The temporal paradox of Hebbian learning and homeostatic plasticity

Highlights

• Hebbian plasticity can be induced rapidly, while homeostatic plasticity is slow.

• In models of synaptic plasticity this separation of timescales leads to instability.

• We suggest that Hebbian plasticity is stabilized by rapid compensatory processes.

Hebbian plasticity, a synaptic mechanism which detects and amplifies co-activity between neurons, is considered a key ingredient underlying learning and memory in the brain. However, Hebbian plasticity alone is unstable, leading to runaway neuronal activity, and therefore requires stabilization by additional compensatory processes. Traditionally, a diversity of homeostatic plasticity phenomena found in neural circuits is thought to play this role. However, recent modelling work suggests that the slow evolution of homeostatic plasticity, as observed in experiments, is insufficient to prevent instabilities originating from Hebbian plasticity.
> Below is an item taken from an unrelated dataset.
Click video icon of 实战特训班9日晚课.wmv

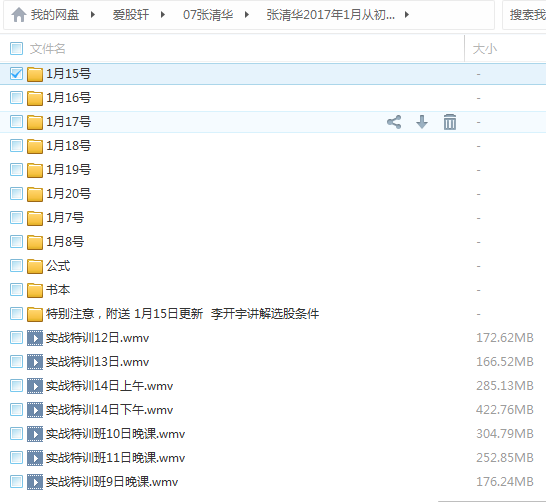(35, 482)
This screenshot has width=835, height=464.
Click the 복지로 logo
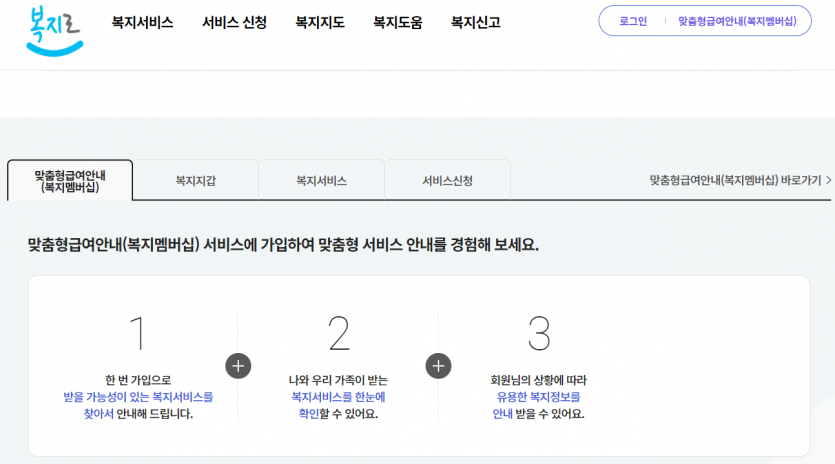[x=55, y=29]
To remedy this situation, we suggest that homeostatic plasticity is complemented by additional rapid compensatory processes, which rapidly stabilize neuronal activity on short timescales.

Introduction

More than half a century ago, Donald Hebb [1] laid down an enticing framework for the neurobiological basis of learning, which can be succinctly summarized in the well-known mantra, ‘neurons that fire together wire together’ [2]. However, such dynamics suffers from two inherent problems. First, Hebbian learning exhibits a positive feedback instability: those neurons that wire together will fire together more, leading to even stronger connectivity. Second, such dynamics alone would lead to all neurons in a recurrent circuit wiring together, precluding the possibility of rich patterns of variation in synaptic strength that can encode, through learning, the rich structure of experience. Two fundamental ingredients required to solve these problems are stabilization [3], which prevents runaway neural activity, and competition [4•, 5, 6•], in which the strengthening of a synapse may come at the expense of the weakening of others.
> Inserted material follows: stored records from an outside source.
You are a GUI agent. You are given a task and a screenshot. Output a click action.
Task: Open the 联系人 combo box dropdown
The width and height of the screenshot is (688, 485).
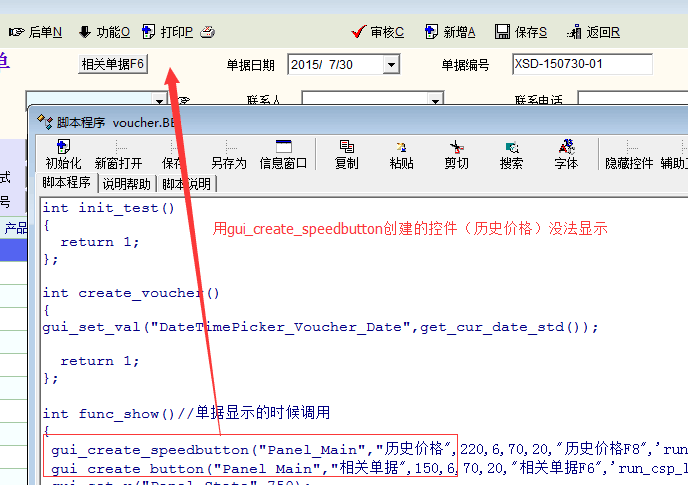point(436,100)
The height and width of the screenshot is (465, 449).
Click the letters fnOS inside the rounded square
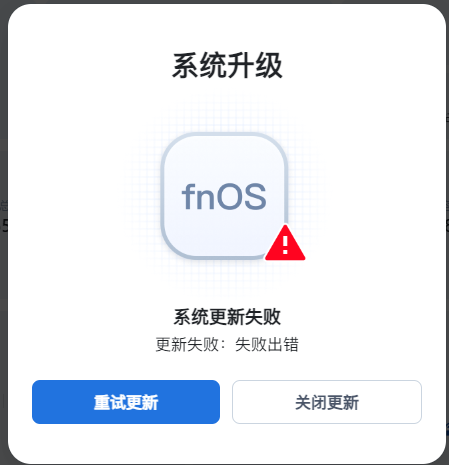(224, 197)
In theoretical models, competition and stability are often achieved by augmenting Hebbian plasticity with additional constraints [5, 7•, 3]. Such constraints are typically implemented by imposing upper limits on individual synaptic strengths, and by enforcing some constraint on biophysical variables, for example, the total synaptic strength or average neuronal activity [6•, 8, 7•, 9, 10, 11, 12]. In neurobiology, forms of plasticity exist which seemingly enforce such limits or constraints through synaptic scaling in response to firing rate perturbations [13, 14], or through stabilizing adjustments of the properties of plasticity in response to the recent synaptic history, a phenomenon known as homeostatic metaplasticity [15, 16, 6•, 11]. Overall, synaptic scaling and metaplasticity, as special cases of homeostatic mechanisms that operate over diverse spatiotemporal scales across neurobiology [17, 18, 19, 20, 21, 22], are considered key ingredients that contribute both stability and competition to Hebbian plasticity by directly affecting the fate of synaptic strength.

The defining characteristic of homeostatic plasticity is that it drives synaptic strengths so as to ensure a homeostatic set point [23, 24•], such as a specific neuronal firing rate or membrane potential. However, it is important that this constraint is implemented only on average, over long timescales, thereby allowing neuronal activity to fluctuate on shorter timescales, so that these neuronal activity fluctuations, which drive learning through Hebbian plasticity, can indeed reflect the structure of ongoing experience. This requisite separation of timescales is indeed observed experimentally; forms of Hebbian plasticity can be induced on the timescale of seconds to minutes [25, 26, 27, 28], whilst most forms of homeostatic synaptic plasticity operate over hours or days [14, 29, 24•]. This separation of timescales, however, raises a temporal paradox: homeostatic plasticity then may become too slow to stabilize the fast positive feedback instability of Hebbian learning. Indeed modeling studies that have attempted to use homeostatic plasticity mechanisms to stabilize Hebbian learning [11, 30, 31•, 32•, 33, 34] were typically required to speed up homeostatic plasticity to timescales that are orders of magnitude faster than those observed in experiments (Figure 1).

This temporal paradox could have two potential resolutions. First, the timescale of Hebbian plasticity, as captured by recent plasticity models fit directly to data from slice experiments [35, 28, 36, 37•, 38], may overestimate the rate of plasticity that actually occurs in vivo. This overestimate could arise from differences in slice and in vivo preps, or because complex nonlinear synaptic dynamics, both present in biological synapses and useful in learning and memory [39, 40, 41], are missing in most, but not all [42, 43, 44], data-driven models. While slow plasticity may be a realistic possibility in cortical areas exhibiting plastic changes over days [45, 46], it may not be a realistic resolution in other areas, like the hippocampus, which must rapidly encode new episodic information [47, 48]. The second potential resolution to the paradoxical separation of timescales between Hebbian and homeostatic plasticity may be the existence of as yet unidentified rapid compensatory processes (RCPs) that stabilize Hebbian learning. Below, we explore both the theoretical utility and potential neurobiological instantiations of these putative RCPs.